▶ [REQUIREMENT] Look through the material below and return every line that contains "Taylor".

▶ [EXERCISE INPUT]
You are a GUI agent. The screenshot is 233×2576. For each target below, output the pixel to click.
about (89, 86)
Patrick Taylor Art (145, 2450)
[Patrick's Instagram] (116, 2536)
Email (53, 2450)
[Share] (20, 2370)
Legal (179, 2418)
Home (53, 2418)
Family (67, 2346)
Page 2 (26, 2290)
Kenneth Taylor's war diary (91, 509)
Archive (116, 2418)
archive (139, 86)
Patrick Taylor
--
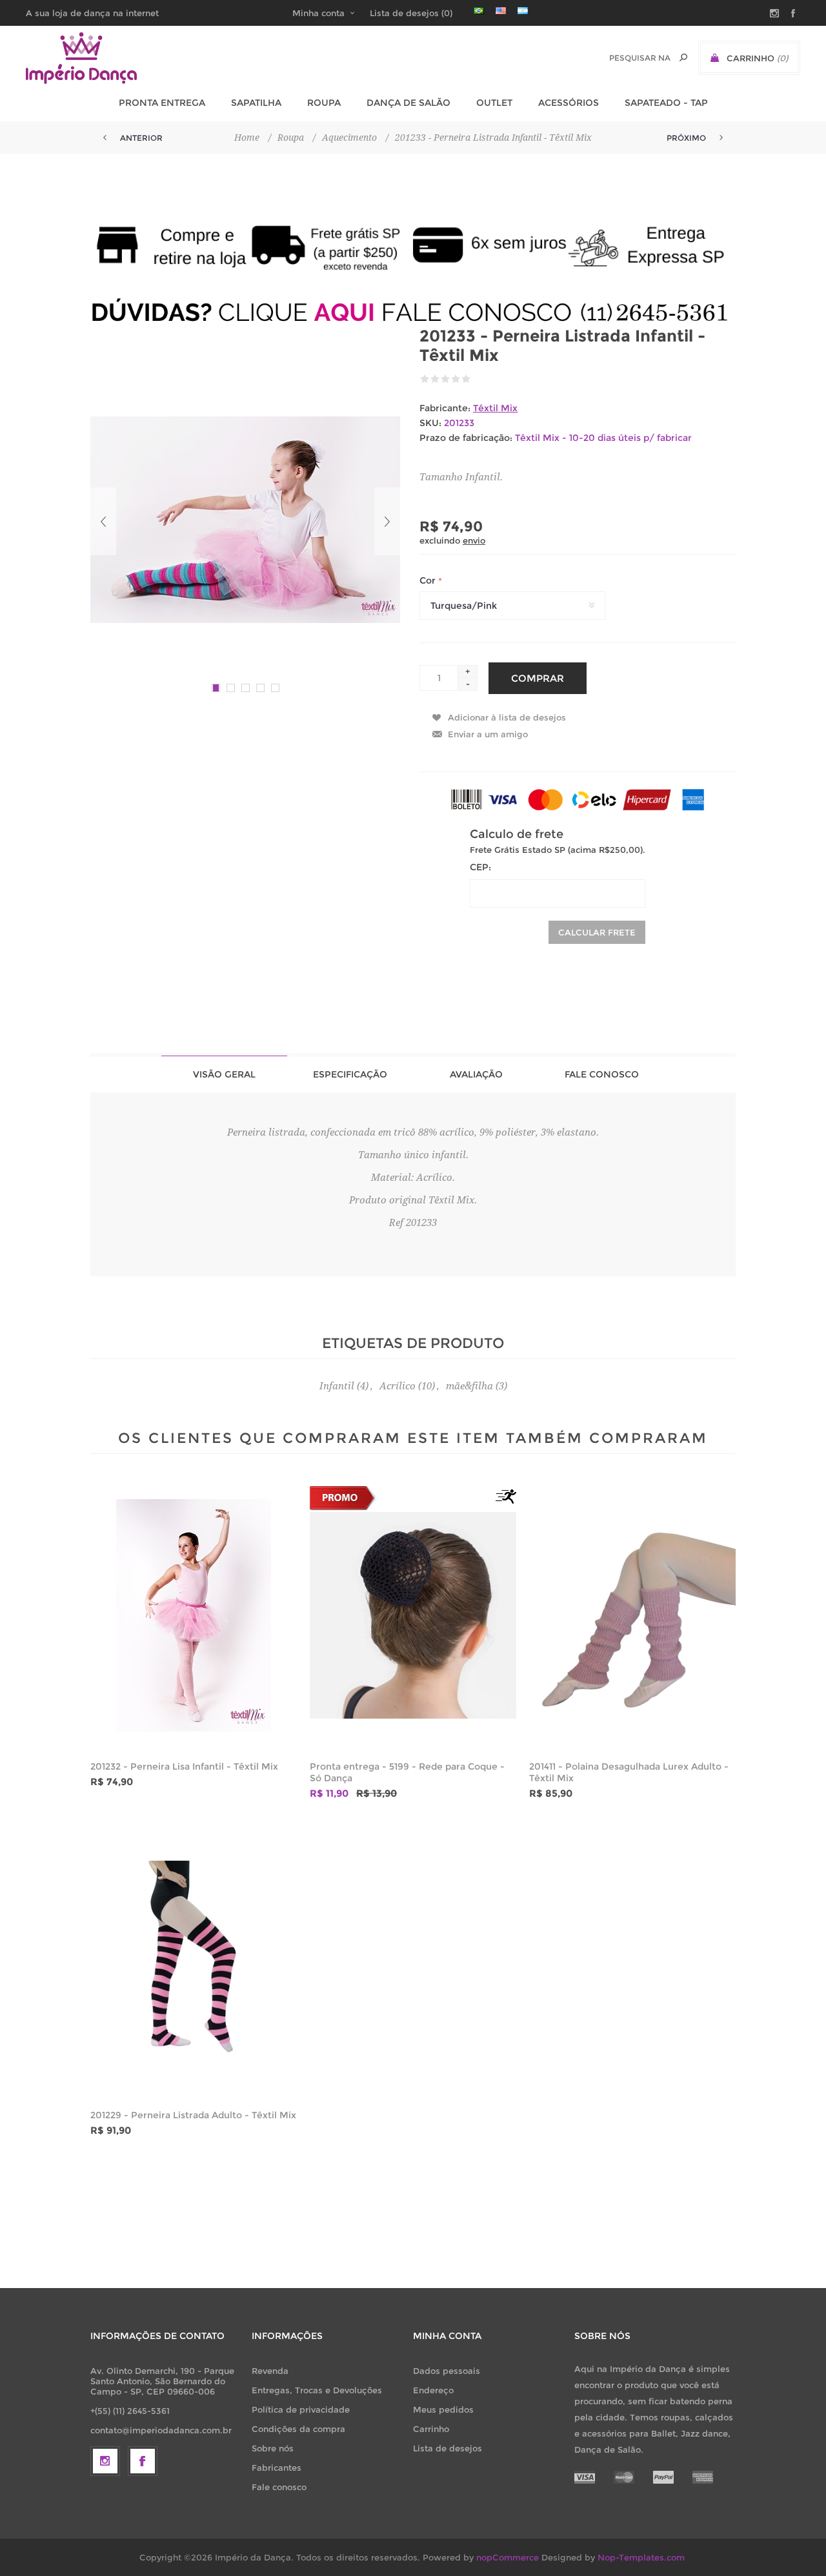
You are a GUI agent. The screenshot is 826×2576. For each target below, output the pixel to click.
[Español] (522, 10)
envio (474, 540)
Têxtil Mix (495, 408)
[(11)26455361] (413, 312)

▶ [OUTPUT FOR THIS EXERCISE]
Patrick Taylor Art (145, 2450)
Kenneth Taylor's war diary (91, 509)
Patrick Taylor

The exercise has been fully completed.